Both tempers start from the same high-strength 7075 alloy, but they trade off differently. 7075-T6 reaches the highest strength, around 83 ksi tensile, making it attractive for maximum-load structural parts. The T73 temper deliberately overages the material, dropping strength a few ksi to roughly 73 ksi yield in exchange for dramatically better resistance to stress-corrosion cracking and exfoliation. For Orlando programs, that tradeoff usually favors T73 on any part that sits in sealed assemblies, sees sustained tensile stress, or lives in the region's high-humidity environment, because stress-corrosion cracking is a real failure mode that T6 is vulnerable to. Many aerospace primes specify T73 (or T7351 for plate) precisely for this reason. If your drawing calls out a temper, follow it exactly; substituting T6 for T73 to save cost or lead time can introduce a failure mode the designer specifically engineered out.
Yes, and that mix is exactly what the local market is built for. Orlando's defense-simulation and photonics programs rarely run high-volume; they run prototypes, engineering builds, and low-rate initial production of dozens to a few hundred parts. CNC job shops in the metro are set up for that cadence, with 3- and 5-axis machining centers that can pivot from a one-off optical baseplate to a 50-piece bracket run without dedicated tooling. When sourcing, ask about their first-article inspection process and whether they can hold pricing across a follow-on production order, since program offices often prototype first and then need repeatable parts months later. Material continuity also matters: confirm the shop can source the same alloy, temper, and mill pedigree on the production run so your qualified prototype configuration carries forward without a requalification.
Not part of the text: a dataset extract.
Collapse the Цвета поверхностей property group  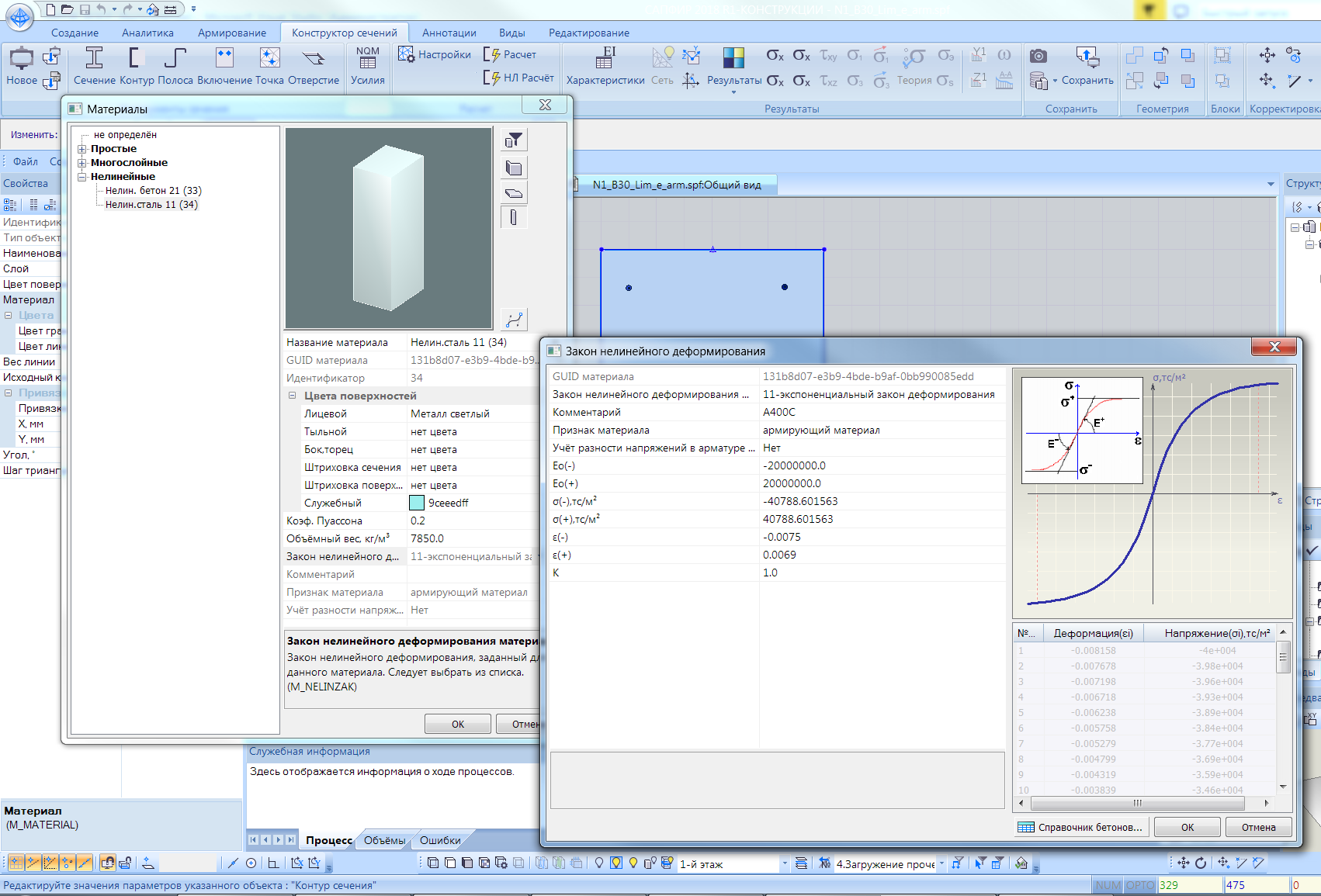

For 6061 and 5052, distributors in the Orlando metro generally stock plate, bar, and sheet, so material is available same-week and lead time is driven mostly by machining capacity. For 7075 and 2024, especially in aerospace-certified condition with mill test reports, plan for longer because these grades move on mill availability and certification rather than local shelf stock. Depending on form and size, certified 7075 plate can run a few weeks if it has to come from a mill or aerospace distributor. Build that into your schedule, and if your program timeline is tight, ask suppliers early whether they have certified stock on hand or can pull from an aerospace distribution partner. The biggest schedule risk on these grades is not machining time, it's waiting on certified material, so lock in the material source before committing to a delivery date.